A $50,000 credit card debt at 24 percent interest, for example, means users will need to pay an extra $12,000 per year on top of their regular payment, Cargill said. Add extra fees and all sorts of penalties to the mix, and credit card owners can dig themselves a very deep hole. Even credit card debt that’s only in the hundreds can be a big deal for consumers with low incomes.
“This is really expensive credit, and I don’t think people realize how it can snowball,” Cargill said. “The credit card companies would love for you to carry those balances for months because the interest rate is high. It makes it easier to postpone your day of reckoning. But it also makes the day of reckoning more severe when it finally comes.”
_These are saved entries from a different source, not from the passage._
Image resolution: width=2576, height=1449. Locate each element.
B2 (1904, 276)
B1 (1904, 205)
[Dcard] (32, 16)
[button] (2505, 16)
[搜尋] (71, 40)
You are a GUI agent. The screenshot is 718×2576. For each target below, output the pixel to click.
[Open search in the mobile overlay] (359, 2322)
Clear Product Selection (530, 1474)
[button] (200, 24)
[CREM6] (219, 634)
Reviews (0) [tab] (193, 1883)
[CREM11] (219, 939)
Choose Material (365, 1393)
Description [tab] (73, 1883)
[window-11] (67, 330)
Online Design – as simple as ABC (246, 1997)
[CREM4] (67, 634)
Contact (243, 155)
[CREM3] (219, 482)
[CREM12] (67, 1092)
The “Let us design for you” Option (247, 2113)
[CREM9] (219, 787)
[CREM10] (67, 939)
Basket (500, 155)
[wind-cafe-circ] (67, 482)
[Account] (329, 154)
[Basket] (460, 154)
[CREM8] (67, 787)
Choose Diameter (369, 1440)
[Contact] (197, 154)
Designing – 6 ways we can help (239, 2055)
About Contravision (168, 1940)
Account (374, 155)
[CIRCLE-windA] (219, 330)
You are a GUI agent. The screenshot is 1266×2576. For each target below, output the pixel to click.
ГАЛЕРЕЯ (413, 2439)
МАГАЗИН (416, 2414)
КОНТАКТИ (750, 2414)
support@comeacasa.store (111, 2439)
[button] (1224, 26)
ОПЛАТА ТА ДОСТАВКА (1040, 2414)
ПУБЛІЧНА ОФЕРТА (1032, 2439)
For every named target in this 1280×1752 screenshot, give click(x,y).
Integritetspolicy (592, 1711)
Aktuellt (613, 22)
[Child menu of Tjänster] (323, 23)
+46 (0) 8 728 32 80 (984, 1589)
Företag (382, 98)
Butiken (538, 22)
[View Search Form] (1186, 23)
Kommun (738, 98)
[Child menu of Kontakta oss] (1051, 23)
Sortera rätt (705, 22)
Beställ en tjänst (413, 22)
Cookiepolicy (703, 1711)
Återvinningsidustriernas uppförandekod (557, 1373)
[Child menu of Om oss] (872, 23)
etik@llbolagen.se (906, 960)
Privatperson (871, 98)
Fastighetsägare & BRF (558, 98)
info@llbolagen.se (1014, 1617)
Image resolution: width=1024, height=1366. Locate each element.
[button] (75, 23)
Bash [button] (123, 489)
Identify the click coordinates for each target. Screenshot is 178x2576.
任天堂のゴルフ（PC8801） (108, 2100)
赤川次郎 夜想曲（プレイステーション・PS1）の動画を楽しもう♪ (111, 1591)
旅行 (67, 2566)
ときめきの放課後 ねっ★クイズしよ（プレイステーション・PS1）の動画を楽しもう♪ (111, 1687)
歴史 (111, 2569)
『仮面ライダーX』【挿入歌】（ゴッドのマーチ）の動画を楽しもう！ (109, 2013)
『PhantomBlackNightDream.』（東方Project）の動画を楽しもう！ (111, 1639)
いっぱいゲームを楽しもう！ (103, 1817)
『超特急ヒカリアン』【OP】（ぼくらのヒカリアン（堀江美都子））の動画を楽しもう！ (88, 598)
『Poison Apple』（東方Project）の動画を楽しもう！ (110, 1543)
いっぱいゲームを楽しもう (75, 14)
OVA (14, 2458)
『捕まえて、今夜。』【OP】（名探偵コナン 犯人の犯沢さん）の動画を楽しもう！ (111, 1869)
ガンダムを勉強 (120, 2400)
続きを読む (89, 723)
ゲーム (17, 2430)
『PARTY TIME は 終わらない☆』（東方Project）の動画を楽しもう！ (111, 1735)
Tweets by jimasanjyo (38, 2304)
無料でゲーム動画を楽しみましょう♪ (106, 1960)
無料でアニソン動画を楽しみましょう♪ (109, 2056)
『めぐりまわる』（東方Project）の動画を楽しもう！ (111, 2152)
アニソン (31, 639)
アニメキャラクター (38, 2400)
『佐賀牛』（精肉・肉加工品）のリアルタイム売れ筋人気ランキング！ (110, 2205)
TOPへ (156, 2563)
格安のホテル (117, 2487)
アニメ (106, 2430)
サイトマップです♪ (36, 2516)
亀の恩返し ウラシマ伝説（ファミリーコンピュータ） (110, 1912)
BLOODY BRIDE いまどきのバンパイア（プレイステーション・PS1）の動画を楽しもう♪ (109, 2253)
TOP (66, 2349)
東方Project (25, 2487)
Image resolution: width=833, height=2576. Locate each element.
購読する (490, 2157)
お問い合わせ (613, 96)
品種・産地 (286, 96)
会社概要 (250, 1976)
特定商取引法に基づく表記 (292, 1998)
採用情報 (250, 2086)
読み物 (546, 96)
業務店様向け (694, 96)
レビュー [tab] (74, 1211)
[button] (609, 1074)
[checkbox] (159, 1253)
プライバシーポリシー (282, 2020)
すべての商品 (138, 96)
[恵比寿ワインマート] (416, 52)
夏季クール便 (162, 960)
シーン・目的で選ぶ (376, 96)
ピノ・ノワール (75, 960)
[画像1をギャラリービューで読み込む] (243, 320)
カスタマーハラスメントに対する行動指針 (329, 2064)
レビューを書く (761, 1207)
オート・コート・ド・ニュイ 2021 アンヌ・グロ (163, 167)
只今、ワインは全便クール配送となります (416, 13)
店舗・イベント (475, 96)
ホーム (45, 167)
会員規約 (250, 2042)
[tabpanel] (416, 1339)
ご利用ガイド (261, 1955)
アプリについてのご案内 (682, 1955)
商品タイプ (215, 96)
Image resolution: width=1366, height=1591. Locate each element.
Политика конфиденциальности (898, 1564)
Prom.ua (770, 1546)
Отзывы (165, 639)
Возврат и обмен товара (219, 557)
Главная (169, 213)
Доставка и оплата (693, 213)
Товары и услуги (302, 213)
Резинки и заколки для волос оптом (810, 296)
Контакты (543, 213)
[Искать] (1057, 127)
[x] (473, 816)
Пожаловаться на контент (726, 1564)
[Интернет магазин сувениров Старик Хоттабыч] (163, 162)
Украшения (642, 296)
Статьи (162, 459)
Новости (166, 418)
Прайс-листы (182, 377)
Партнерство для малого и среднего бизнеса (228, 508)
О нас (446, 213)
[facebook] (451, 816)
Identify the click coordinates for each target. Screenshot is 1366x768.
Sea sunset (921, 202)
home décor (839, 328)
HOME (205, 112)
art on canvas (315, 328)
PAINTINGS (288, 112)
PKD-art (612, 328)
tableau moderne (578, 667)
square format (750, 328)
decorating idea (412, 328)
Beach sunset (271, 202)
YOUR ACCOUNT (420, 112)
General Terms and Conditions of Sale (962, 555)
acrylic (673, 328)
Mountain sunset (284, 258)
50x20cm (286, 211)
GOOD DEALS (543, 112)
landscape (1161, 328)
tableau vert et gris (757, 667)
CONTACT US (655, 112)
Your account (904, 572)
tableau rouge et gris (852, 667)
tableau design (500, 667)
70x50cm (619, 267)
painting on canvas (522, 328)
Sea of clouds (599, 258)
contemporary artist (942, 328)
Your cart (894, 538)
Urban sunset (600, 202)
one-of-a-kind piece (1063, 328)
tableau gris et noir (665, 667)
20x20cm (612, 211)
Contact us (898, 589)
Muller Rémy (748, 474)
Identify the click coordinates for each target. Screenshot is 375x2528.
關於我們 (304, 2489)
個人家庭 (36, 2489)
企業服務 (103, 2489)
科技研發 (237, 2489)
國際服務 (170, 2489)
A large part of the problem is how easy it is these days for consumers to obtain credit cards, said Mark Pingle, an economics professor at the University of Nevada, Reno. The downside to making something more easily available is that it also becomes easier for people to abuse it. In the past, people had to save to pay for the things they want and also set aside cash for emergencies, Pingle said. But the advent of credit cards changed all that. Nowhere is that more obvious than the average personal savings rate in the United States, which, after reaching a peak of $2,285 in 1984, dropped below zero with an average -$322 in 2006, Pingle said.
“People have learned to rely on their credit cards, and that’s great until there’s a downturn and you enter long-term debt,” Pingle said. “But this current problem with debt could be a blessing in disguise. It might just help retrain people to save and have a little nest egg, which is what people did before credit became readily available.”
Getting back on track
One person who plans on saving up for that nest egg is Zenteno, who has spent the last couple of years paying off that $30,000 credit card debt with his wife.
The Zentenos started off by working multiple jobs and moving to Carson City from Reno to save money on gas for their work commute. The couple also moved into a smaller apartment and cut off miscellaneous expenses such as dining out and watching movies.
“We just decided to buckle down and get rid of it as fast as we could,” Zenteno said. “It was incredibly depressing to think about carrying that much debt your whole life.”
The Zentenos expect to pay off all their credit card debt by summer this year. Others won’t be as lucky. According to a recently released Federal Reserve survey, 68.4 percent of banks expected a deterioration in credit card loan quality this year, fueled by delinquencies and charge-offs. Zenteno, on the other hand, is just happy to be free of such concerns.
“Never again,” said Zenteno, who plans to save enough money to cover six months worth of expenses after paying off their credit cards.
“We’re going to do everything we can to avoid having that much credit card debt. Once we have these bills paid off, we will never carry a balance on our credit card again.”